You can put this solution on YOUR website! Find the exact values of each trigonometric function at 0(theta)=-(7pi/12). For sin cos and tan.
-(7π/12) is in quadrant III where sin<0, cos<0, tan>0
-(7π/12)=[(-3π/12)+(-4π/12)]=[(-π/4)+(-π/3)]
sin-(7π/12)=sin[(-π/4)+(-π/3)]=[sin(-π/4)cos(-π/3)]+[cos(-π/4)sin(-π/3)]
=[(-√2/2)*(1/2)+√2/2*-√3/2]
=[-√2/4-√6/4]
=(-√2-√6)/4
sin-(7π/12)=-(√2+√6)/4
check with calculator:
sin-(7π/12)=-0.9659..
-(√2+√6)/4=-0.9659..
..
cos-(7π/12)=cos[(-π/4)+(-π/3)]=[cos(-π/4)cos(-π/3)]-[sin(-π/4)sin(-π/3)]
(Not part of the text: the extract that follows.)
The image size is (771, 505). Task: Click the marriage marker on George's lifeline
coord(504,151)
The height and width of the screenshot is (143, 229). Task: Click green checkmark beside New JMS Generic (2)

=[(√2/2)*(1/2)]-[-√2/2*-√3/2]
=[√2/4-√6/4]
=(√2-√6)/4
check with calculator:
cos-(7π/12)=-0.2588..
(√2-√6)/4=-0.2588..
..
tan-(7π/12)=tan[(-3π/12)+(-4π/12)]=tan[(-π/4)+(-π/3)]
=[tan(-π/4)+tan(-π/3)]/[1-tan(-π/4)*tan(-π/3)]=[-1+(-√3)]/[1-(-1*(-√3)]
=(-1-√3)/(1-√3)
check with calculator:
tan-(7π/12)=3.732..
(-1-√3)/(1-√3)=3.732..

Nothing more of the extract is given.